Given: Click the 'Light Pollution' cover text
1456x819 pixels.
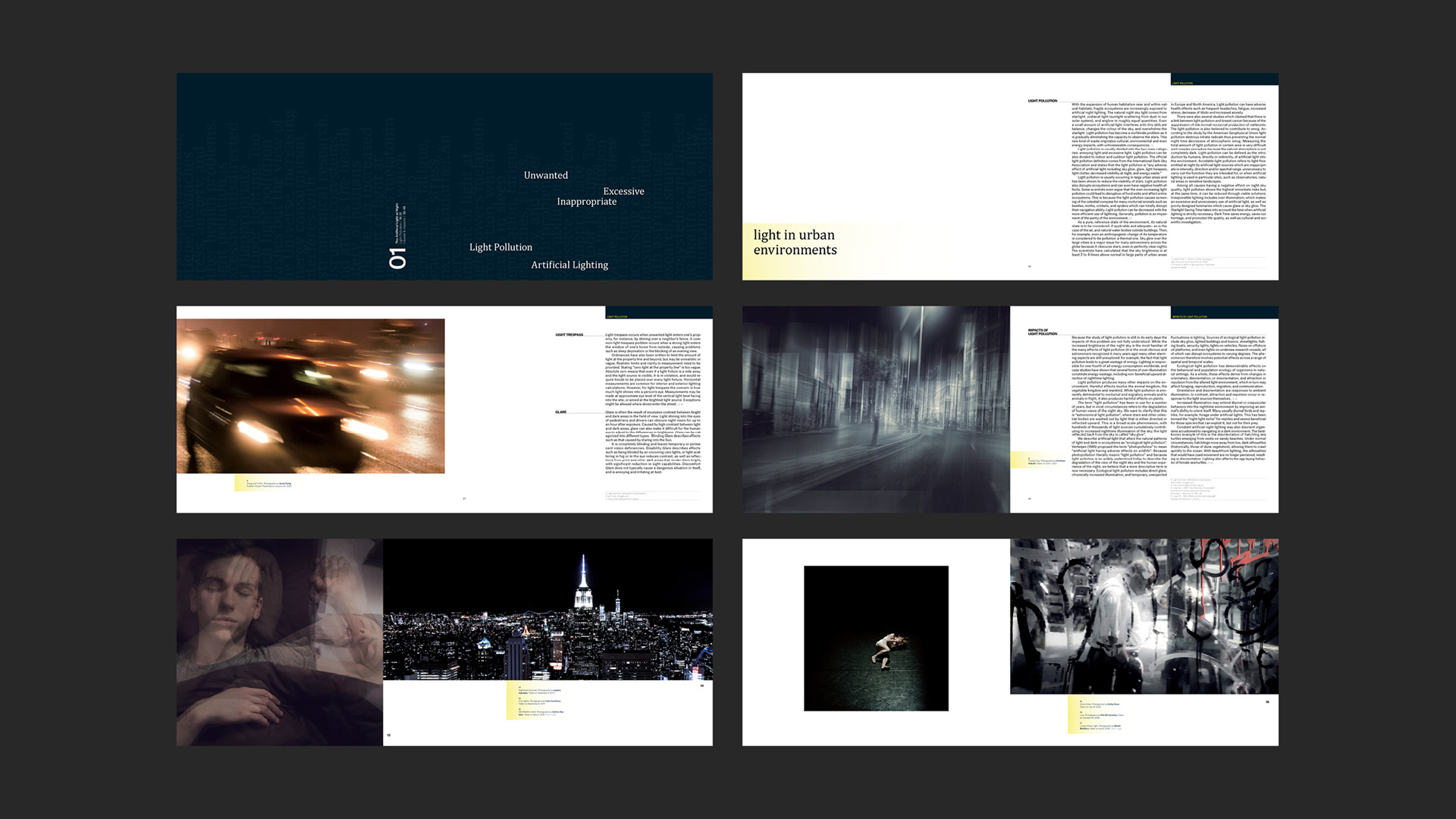Looking at the screenshot, I should pos(500,247).
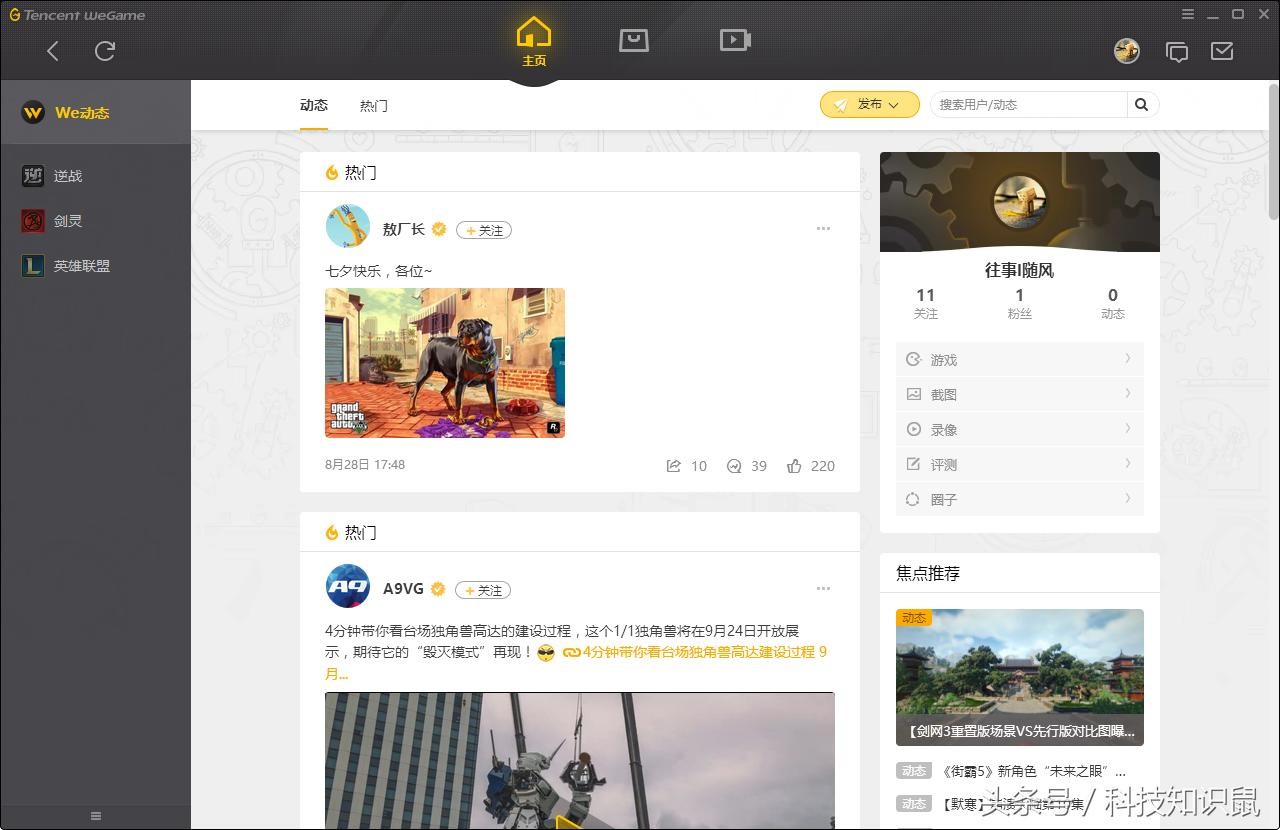Screen dimensions: 1280x830
Task: Expand the 截图 entry in the profile panel
Action: pos(1019,395)
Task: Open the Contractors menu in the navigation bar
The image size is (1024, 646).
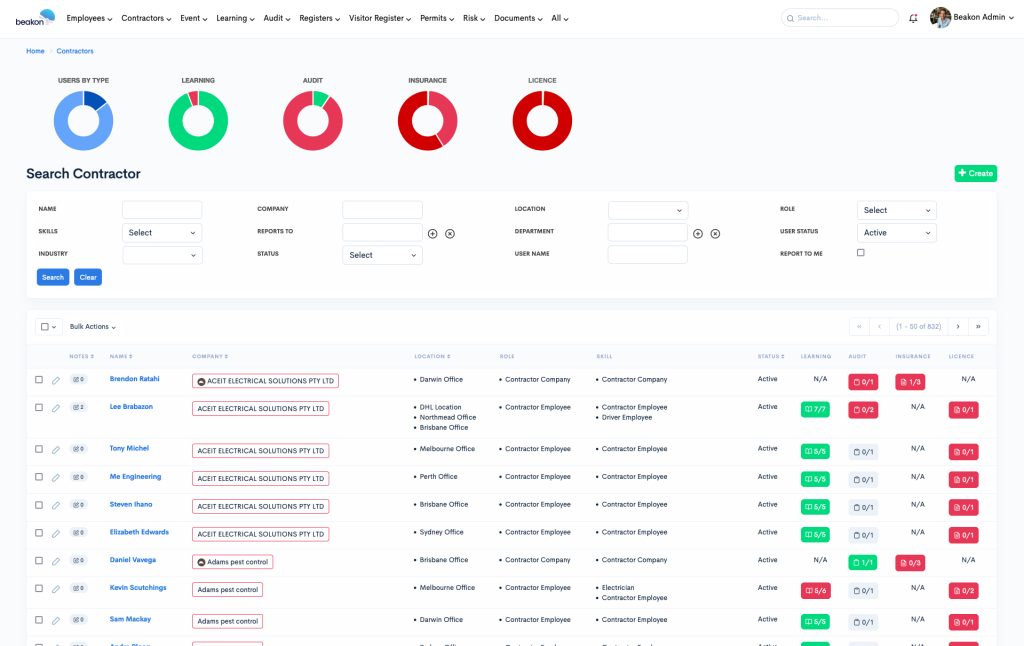Action: [x=146, y=17]
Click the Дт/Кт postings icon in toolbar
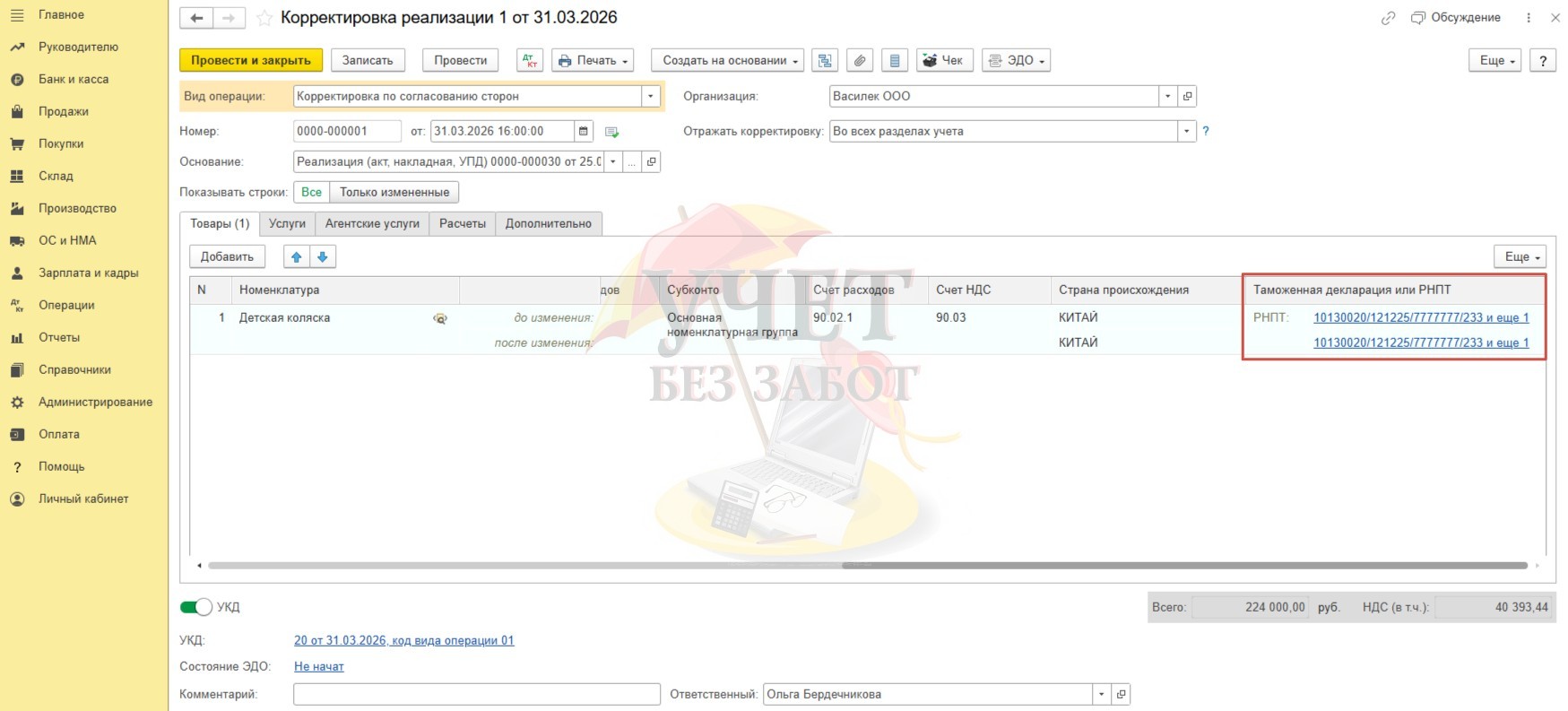This screenshot has width=1568, height=711. (530, 60)
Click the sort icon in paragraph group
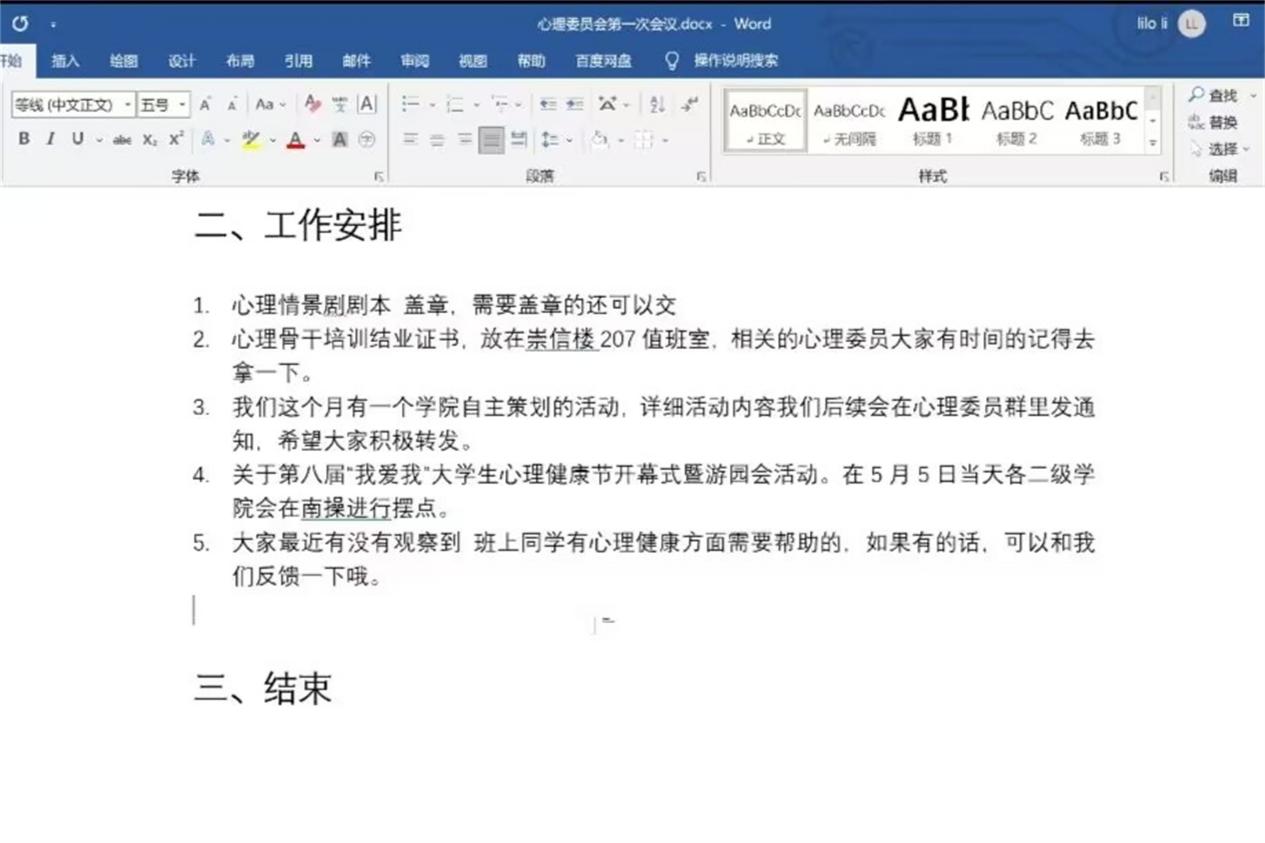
◆ ◆ ◆
OBJECTIVE: Rewrite the listing above with every instance of "icon" changed to "button" and everything else left as is. Omit the pictures from your answer.

EXERCISE SOLUTION:
Given: Click the 'Light Pollution' cover text
1456x819 pixels.
Looking at the screenshot, I should pos(500,247).
Screen dimensions: 1280x830
Task: Expand the 截图 entry in the profile panel
Action: pos(1019,395)
Task: Open the Contractors menu in the navigation bar
The image size is (1024, 646).
Action: [x=146, y=17]
Click the Дт/Кт postings button in toolbar
This screenshot has width=1568, height=711. (530, 60)
Click the sort button in paragraph group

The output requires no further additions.